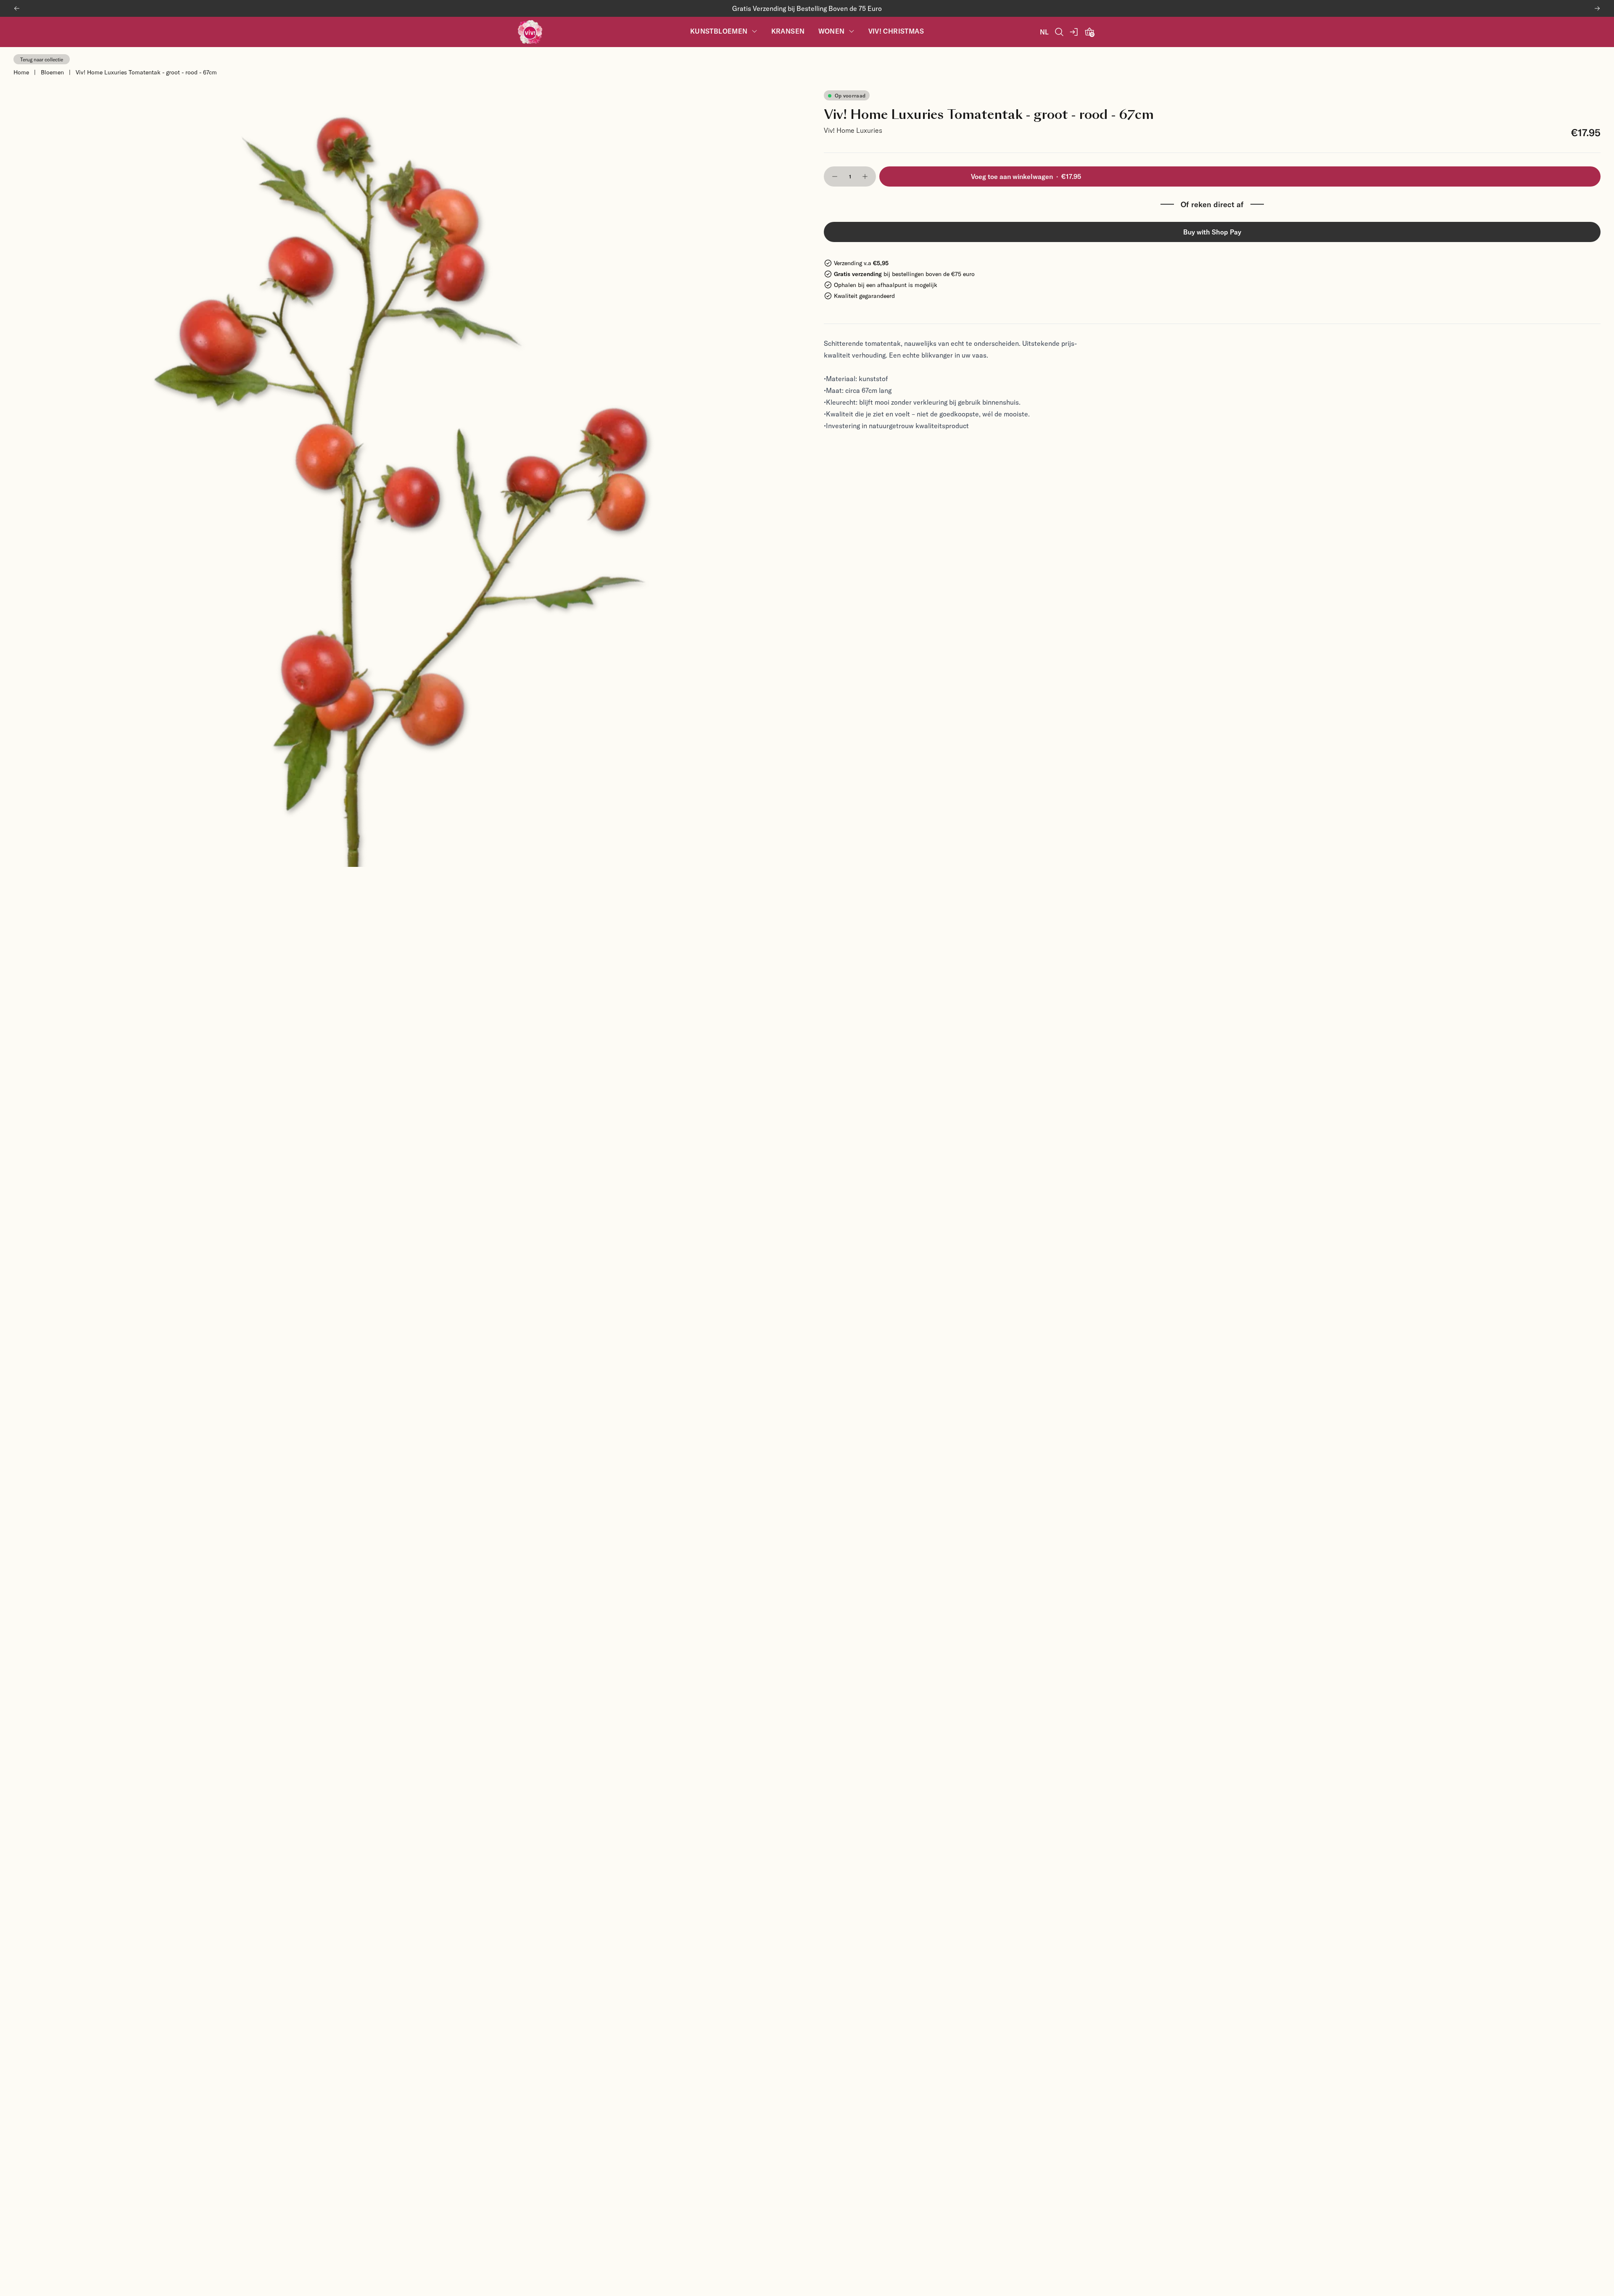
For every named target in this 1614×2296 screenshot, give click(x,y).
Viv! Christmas (896, 31)
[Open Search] (1059, 32)
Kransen (788, 31)
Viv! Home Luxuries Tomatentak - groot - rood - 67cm (146, 72)
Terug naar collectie (41, 59)
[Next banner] (1597, 8)
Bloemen (52, 72)
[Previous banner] (16, 8)
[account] (1074, 32)
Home (21, 72)
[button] (835, 176)
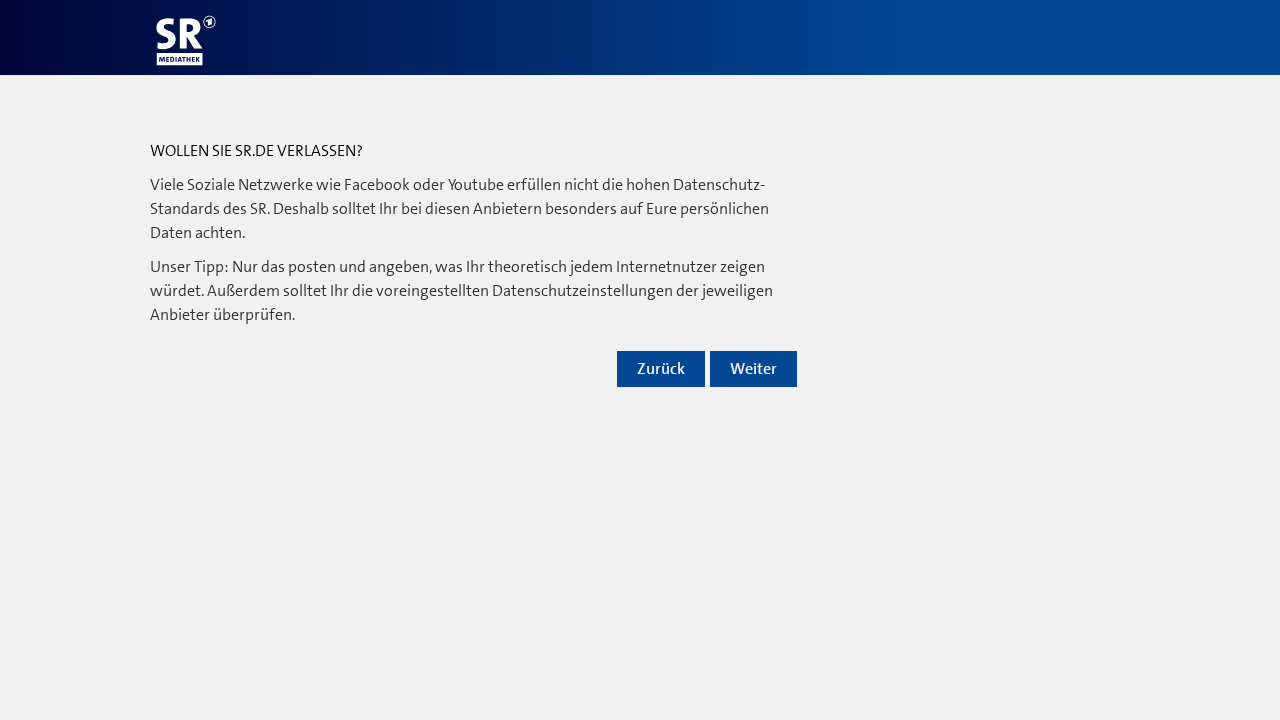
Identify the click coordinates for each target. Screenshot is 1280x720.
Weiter (753, 369)
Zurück (661, 369)
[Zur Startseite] (186, 40)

————————

• [WORK TO COMPLETE]: Copy out, from the material above, each line in which the string "click" is found.

• [OUTPUT OF THE TASK]:
For every named target in this 1614×2296 screenshot, give click(x,y).
Identify the click coordinates for each target. Screenshot is 1280x720.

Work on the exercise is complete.